If a therapist isn't the right fit for you you can always go elsewhere and find another one.
"Do not let the behaviour of others destroy your inner peace." - Dalai Lama

"You don't have to be a part of it, you can become apart from it." - guitarman

"Be gentle with yourself, you're doing the best you can." - Anon

"If it hurts it isn't love." - Kris Godinez, counsellor and author

guitarman

You can find a qualified online therapist for yourself here at Better Help

https://www.betterhelp.com
"Do not let the behaviour of others destroy your inner peace." - Dalai Lama

"You don't have to be a part of it, you can become apart from it." - guitarman

"Be gentle with yourself, you're doing the best you can." - Anon

"If it hurts it isn't love." - Kris Godinez, counsellor and author

guitarman

Here are some resources that you may find of use to you.

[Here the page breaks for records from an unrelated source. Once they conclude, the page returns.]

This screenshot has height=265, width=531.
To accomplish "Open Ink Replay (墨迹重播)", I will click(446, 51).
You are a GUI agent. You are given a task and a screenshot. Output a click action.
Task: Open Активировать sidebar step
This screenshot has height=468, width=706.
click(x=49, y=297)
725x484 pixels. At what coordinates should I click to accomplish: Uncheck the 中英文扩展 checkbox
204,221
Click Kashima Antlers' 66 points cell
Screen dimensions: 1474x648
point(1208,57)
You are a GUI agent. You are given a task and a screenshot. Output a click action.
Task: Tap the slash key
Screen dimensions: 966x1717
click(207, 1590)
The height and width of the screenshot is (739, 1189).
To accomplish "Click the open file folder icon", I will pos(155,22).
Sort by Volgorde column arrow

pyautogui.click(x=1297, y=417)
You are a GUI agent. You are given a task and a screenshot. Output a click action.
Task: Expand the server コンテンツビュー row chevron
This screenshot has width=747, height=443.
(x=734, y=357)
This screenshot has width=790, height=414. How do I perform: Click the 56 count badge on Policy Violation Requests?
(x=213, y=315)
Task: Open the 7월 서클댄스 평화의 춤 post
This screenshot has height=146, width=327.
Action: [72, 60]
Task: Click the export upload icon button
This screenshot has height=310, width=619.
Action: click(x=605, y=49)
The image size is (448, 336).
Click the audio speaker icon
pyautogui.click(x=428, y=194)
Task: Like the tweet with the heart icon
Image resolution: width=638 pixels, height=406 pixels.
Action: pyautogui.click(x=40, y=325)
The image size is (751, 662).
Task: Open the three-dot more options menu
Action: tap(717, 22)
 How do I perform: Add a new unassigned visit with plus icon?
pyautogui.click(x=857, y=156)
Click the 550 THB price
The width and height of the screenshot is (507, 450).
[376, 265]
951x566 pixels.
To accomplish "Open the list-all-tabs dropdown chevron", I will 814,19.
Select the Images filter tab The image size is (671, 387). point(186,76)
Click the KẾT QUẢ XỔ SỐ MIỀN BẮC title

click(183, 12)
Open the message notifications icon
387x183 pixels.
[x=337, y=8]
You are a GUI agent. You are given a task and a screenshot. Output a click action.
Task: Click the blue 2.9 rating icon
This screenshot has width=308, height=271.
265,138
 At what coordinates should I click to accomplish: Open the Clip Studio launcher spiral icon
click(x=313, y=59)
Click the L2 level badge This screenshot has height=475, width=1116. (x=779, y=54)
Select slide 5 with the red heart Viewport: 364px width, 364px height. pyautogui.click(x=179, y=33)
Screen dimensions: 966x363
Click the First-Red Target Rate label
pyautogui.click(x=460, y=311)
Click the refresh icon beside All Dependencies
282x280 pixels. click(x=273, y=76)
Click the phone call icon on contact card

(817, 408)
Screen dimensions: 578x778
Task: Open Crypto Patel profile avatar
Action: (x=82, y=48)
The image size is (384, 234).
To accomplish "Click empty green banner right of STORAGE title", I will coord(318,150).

I have found them all very helpful to me over many years. I keep watching them on YouTube to keep me on track and to remind myself what I have experienced for decades.

The more we educate ourselves about Narcissistic Abuse Syndrome the better we are able to cope.

Ross Rosenberg

https://www.selfloverecovery.com/

YouTube
https://youtube.com/c/RossRosenberg


Dr Ramani

YouTube
https://youtube.com/c/DoctorRamani


Kris Godinez

YouTube
We Need To Talk with Kris Godinez

https://youtube.com/channel/UCHk_36kn2zDnVL-d23tE6bg


Dr Les Carter

https://survivingnarcissism.tv/

YouTube
https://youtube.com/c/SurvivingNarcissism
"Do not let the behaviour of others destroy your inner peace." - Dalai Lama

"You don't have to be a part of it, you can become apart from it." - guitarman

"Be gentle with yourself, you're doing the best you can." - Anon

"If it hurts it isn't love." - Kris Godinez, counsellor and author

escapingman

Thank you Guitarman, I have been watching youtube videos alot over the last year(s). But  it was really really good to watch Dr Les Carter again, especially as he had a lot of new content and a lot that was very good for the stage I am in now. The problem is that I spent so much time watching it so I didn't complete all work tasks I had for today! But, I have told myself that my healing is worth more than anything else so I have to prioritise, and therefor the healing comes first.

STBX is really at crazy making at the moment, yesterday she had a complete breakdown and today it looks like she is going that way as well. I keep to myself, but she invites herself to keep talking at me and declaring her love for me and telling me off for not just accepting her love. My head is about to explode, I feel repulsed by her, I just want to throw up because of all her lies and fake words.

IsleOfSong

If finding a therapist is proving tricky, there are also plenty of coaches who have experience helping people separate from PDs, and they can help you. It's not therapy, but it can be helpful. I'm seeing a coach (via FaceTime) who specializes in dealing with bullies and bullying situations, and I chose him because I like his no-nonsense approach and, if you think about it, bullies are as toxic and emotionally manipulative as PDs....

The Little Shaman (her YouTube channel is quite good) also does coaching.

escapingman

I am not sure I need a therapist. I feel like I am out on the other side, I feel like I just woken up from a nightmare.

I am going to write a long post about this as I am not sure it should be buried in another thread. But.....

She has today declared her love for me, telling me all she wants to do is to show me how much she loves me. She has warned me if I continue this, not sure really what she warned me for but she sounded angry, Screamed and swore at GC for making life difficult for her (GC swore at me repeated her own words).

I used to love her, she was the love of my life, but now I just feel repulsed by her. I can't wait to have her out of my life.

Tonight I watched the Tinder Swindler on Netflix, fuck me that is a serious Narc, but everything he did reminded me about STBX. I almost felt the girls he swindled were lucky to only have lost the money they lost and a short time of their life. I have lost close to 20 years, over this time I can only imagine how much money as STBX has not been working for the last 10 years. I am angry, I am furious, I am tired, I am fed up, I just have had enough. Is this normal? I think it must be.

Sorry for rambling on but a lot of emotions came on after watching this documentary.